◆ Task details: Reproduce every one of the items below, word for word and line for line.

[Entries on locating words and elements]
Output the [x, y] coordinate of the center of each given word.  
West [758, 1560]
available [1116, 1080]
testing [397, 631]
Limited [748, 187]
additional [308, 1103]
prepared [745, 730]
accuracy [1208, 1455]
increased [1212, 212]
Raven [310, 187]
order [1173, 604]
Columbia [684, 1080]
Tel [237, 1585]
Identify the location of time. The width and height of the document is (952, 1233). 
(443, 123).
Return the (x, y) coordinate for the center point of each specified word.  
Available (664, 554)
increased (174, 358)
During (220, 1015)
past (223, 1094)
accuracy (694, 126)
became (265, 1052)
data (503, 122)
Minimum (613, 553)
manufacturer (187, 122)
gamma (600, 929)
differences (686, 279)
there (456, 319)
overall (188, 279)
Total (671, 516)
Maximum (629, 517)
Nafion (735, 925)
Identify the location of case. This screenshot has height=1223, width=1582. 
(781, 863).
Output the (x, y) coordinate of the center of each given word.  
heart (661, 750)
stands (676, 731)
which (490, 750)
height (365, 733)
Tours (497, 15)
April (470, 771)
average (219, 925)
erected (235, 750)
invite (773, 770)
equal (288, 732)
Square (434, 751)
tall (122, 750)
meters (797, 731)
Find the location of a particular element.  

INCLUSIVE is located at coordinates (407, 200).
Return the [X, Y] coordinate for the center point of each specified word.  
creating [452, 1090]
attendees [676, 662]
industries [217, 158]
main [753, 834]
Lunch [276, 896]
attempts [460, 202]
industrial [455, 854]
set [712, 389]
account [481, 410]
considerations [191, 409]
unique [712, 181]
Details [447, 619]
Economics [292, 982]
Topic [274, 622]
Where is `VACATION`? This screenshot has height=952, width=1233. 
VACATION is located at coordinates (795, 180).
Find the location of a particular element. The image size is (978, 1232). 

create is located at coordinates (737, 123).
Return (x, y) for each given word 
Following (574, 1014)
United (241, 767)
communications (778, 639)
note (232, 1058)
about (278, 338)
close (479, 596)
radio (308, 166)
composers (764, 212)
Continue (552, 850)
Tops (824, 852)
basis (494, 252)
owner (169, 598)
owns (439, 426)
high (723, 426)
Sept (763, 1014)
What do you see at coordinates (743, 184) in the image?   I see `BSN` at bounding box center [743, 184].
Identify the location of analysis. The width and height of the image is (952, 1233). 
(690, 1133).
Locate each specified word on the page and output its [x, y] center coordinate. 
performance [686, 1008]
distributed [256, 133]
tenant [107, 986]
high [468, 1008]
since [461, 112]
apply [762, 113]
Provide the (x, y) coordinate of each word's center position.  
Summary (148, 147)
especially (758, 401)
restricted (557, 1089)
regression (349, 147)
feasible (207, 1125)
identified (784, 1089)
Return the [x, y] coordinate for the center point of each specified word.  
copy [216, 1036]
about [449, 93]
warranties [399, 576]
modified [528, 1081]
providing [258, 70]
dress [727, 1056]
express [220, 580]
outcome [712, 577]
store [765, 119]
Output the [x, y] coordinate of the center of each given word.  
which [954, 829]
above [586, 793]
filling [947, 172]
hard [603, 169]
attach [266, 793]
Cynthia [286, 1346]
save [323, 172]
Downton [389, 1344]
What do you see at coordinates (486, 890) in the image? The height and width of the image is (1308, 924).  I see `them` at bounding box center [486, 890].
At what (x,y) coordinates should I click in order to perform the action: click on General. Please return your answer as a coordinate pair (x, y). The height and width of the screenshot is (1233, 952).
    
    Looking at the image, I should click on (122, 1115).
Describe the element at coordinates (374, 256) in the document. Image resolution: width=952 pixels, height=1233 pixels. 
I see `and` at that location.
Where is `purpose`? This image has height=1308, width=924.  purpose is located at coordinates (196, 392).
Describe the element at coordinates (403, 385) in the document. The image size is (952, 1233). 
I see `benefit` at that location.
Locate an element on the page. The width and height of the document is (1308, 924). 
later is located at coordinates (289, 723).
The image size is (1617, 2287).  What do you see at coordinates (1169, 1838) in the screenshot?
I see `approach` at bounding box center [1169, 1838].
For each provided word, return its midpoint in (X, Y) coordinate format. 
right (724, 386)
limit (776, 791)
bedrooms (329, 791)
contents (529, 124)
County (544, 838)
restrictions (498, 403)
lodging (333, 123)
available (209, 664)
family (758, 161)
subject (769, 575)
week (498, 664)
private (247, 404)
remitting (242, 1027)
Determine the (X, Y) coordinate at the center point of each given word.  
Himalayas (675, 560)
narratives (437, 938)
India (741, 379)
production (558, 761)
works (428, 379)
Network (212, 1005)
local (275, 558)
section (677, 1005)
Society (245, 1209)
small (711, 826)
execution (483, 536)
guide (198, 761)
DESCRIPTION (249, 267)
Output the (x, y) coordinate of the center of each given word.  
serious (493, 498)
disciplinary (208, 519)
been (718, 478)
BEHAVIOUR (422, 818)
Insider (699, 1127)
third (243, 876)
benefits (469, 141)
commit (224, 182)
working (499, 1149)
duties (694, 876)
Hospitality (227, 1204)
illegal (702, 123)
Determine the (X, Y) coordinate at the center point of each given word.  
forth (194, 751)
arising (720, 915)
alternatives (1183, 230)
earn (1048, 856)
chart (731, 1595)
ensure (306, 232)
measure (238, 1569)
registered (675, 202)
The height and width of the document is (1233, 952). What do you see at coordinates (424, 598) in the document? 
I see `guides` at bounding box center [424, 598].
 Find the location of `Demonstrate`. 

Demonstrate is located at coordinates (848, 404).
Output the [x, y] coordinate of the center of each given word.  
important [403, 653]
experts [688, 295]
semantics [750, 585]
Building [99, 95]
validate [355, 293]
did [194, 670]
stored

◆ Exercise result:
Output the [x, y] coordinate of the center of each given word.  
West [758, 1560]
available [1116, 1080]
testing [397, 631]
Limited [748, 187]
additional [308, 1103]
prepared [745, 730]
accuracy [1208, 1455]
increased [1212, 212]
Raven [310, 187]
order [1173, 604]
Columbia [684, 1080]
Tel [237, 1585]
Identify the location of time. The width and height of the document is (952, 1233). 
(443, 123).
Return the (x, y) coordinate for the center point of each specified word.  
Available (664, 554)
increased (174, 358)
During (220, 1015)
past (223, 1094)
accuracy (694, 126)
became (265, 1052)
data (503, 122)
Minimum (613, 553)
manufacturer (187, 122)
gamma (600, 929)
differences (686, 279)
there (456, 319)
overall (188, 279)
Total (671, 516)
Maximum (629, 517)
Nafion (735, 925)
Identify the location of case. This screenshot has height=1223, width=1582. 
(781, 863).
Output the (x, y) coordinate of the center of each given word.  
heart (661, 750)
stands (676, 731)
which (490, 750)
height (365, 733)
Tours (497, 15)
April (470, 771)
average (219, 925)
erected (235, 750)
invite (773, 770)
equal (288, 732)
Square (434, 751)
tall (122, 750)
meters (797, 731)
Find the location of a particular element.  

INCLUSIVE is located at coordinates (407, 200).
Return the [X, Y] coordinate for the center point of each specified word.  
creating [452, 1090]
attendees [676, 662]
industries [217, 158]
main [753, 834]
Lunch [276, 896]
attempts [460, 202]
industrial [455, 854]
set [712, 389]
account [481, 410]
considerations [191, 409]
unique [712, 181]
Details [447, 619]
Economics [292, 982]
Topic [274, 622]
Where is `VACATION`? This screenshot has height=952, width=1233. 
VACATION is located at coordinates (795, 180).
Find the location of a particular element. The image size is (978, 1232). 

create is located at coordinates (737, 123).
Return (x, y) for each given word 
Following (574, 1014)
United (241, 767)
communications (778, 639)
note (232, 1058)
about (278, 338)
close (479, 596)
radio (308, 166)
composers (764, 212)
Continue (552, 850)
Tops (824, 852)
basis (494, 252)
owner (169, 598)
owns (439, 426)
high (723, 426)
Sept (763, 1014)
What do you see at coordinates (743, 184) in the image?   I see `BSN` at bounding box center [743, 184].
Identify the location of analysis. The width and height of the image is (952, 1233). 
(690, 1133).
Locate each specified word on the page and output its [x, y] center coordinate. 
performance [686, 1008]
distributed [256, 133]
tenant [107, 986]
high [468, 1008]
since [461, 112]
apply [762, 113]
Provide the (x, y) coordinate of each word's center position.  
Summary (148, 147)
especially (758, 401)
restricted (557, 1089)
regression (349, 147)
feasible (207, 1125)
identified (784, 1089)
Return the [x, y] coordinate for the center point of each specified word.  
copy [216, 1036]
about [449, 93]
warranties [399, 576]
modified [528, 1081]
providing [258, 70]
dress [727, 1056]
express [220, 580]
outcome [712, 577]
store [765, 119]
Output the [x, y] coordinate of the center of each given word.  
which [954, 829]
above [586, 793]
filling [947, 172]
hard [603, 169]
attach [266, 793]
Cynthia [286, 1346]
save [323, 172]
Downton [389, 1344]
What do you see at coordinates (486, 890) in the image? The height and width of the image is (1308, 924).  I see `them` at bounding box center [486, 890].
At what (x,y) coordinates should I click in order to perform the action: click on General. Please return your answer as a coordinate pair (x, y). The height and width of the screenshot is (1233, 952).
    
    Looking at the image, I should click on (122, 1115).
Describe the element at coordinates (374, 256) in the document. Image resolution: width=952 pixels, height=1233 pixels. 
I see `and` at that location.
Where is `purpose`? This image has height=1308, width=924.  purpose is located at coordinates (196, 392).
Describe the element at coordinates (403, 385) in the document. The image size is (952, 1233). 
I see `benefit` at that location.
Locate an element on the page. The width and height of the document is (1308, 924). 
later is located at coordinates (289, 723).
The image size is (1617, 2287).  What do you see at coordinates (1169, 1838) in the screenshot?
I see `approach` at bounding box center [1169, 1838].
For each provided word, return its midpoint in (X, Y) coordinate format. 
right (724, 386)
limit (776, 791)
bedrooms (329, 791)
contents (529, 124)
County (544, 838)
restrictions (498, 403)
lodging (333, 123)
available (209, 664)
family (758, 161)
subject (769, 575)
week (498, 664)
private (247, 404)
remitting (242, 1027)
Determine the (X, Y) coordinate at the center point of each given word.  
Himalayas (675, 560)
narratives (437, 938)
India (741, 379)
production (558, 761)
works (428, 379)
Network (212, 1005)
local (275, 558)
section (677, 1005)
Society (245, 1209)
small (711, 826)
execution (483, 536)
guide (198, 761)
DESCRIPTION (249, 267)
Output the (x, y) coordinate of the center of each given word.  
serious (493, 498)
disciplinary (208, 519)
been (718, 478)
BEHAVIOUR (422, 818)
Insider (699, 1127)
third (243, 876)
benefits (469, 141)
commit (224, 182)
working (499, 1149)
duties (694, 876)
Hospitality (227, 1204)
illegal (702, 123)
Determine the (X, Y) coordinate at the center point of each given word.  
forth (194, 751)
arising (720, 915)
alternatives (1183, 230)
earn (1048, 856)
chart (731, 1595)
ensure (306, 232)
measure (238, 1569)
registered (675, 202)
The height and width of the document is (1233, 952). What do you see at coordinates (424, 598) in the document? 
I see `guides` at bounding box center [424, 598].
 Find the location of `Demonstrate`. 

Demonstrate is located at coordinates (848, 404).
Output the [x, y] coordinate of the center of each given word.  
important [403, 653]
experts [688, 295]
semantics [750, 585]
Building [99, 95]
validate [355, 293]
did [194, 670]
stored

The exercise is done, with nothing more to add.